## Requirement
Rewrite all of the rows below with every "Select" changed to "Choose" and nothing else altered. Omit the pictures from your version.

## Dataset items
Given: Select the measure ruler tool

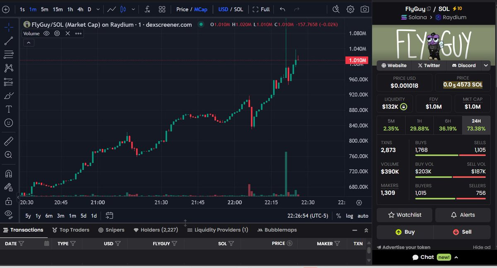Looking at the screenshot, I should 9,141.
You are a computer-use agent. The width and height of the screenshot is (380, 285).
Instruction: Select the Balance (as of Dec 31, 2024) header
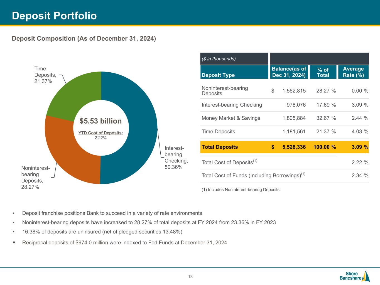(289, 72)
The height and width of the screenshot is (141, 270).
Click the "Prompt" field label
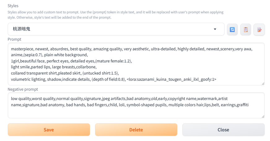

## Final result
Given: Choose the measure ruler tool

Looking at the screenshot, I should 9,141.
You are a computer-use agent. The width and height of the screenshot is (380, 285).
Instruction: Choose the Balance (as of Dec 31, 2024) header
(289, 72)
The height and width of the screenshot is (141, 270).
Click the "Prompt" field label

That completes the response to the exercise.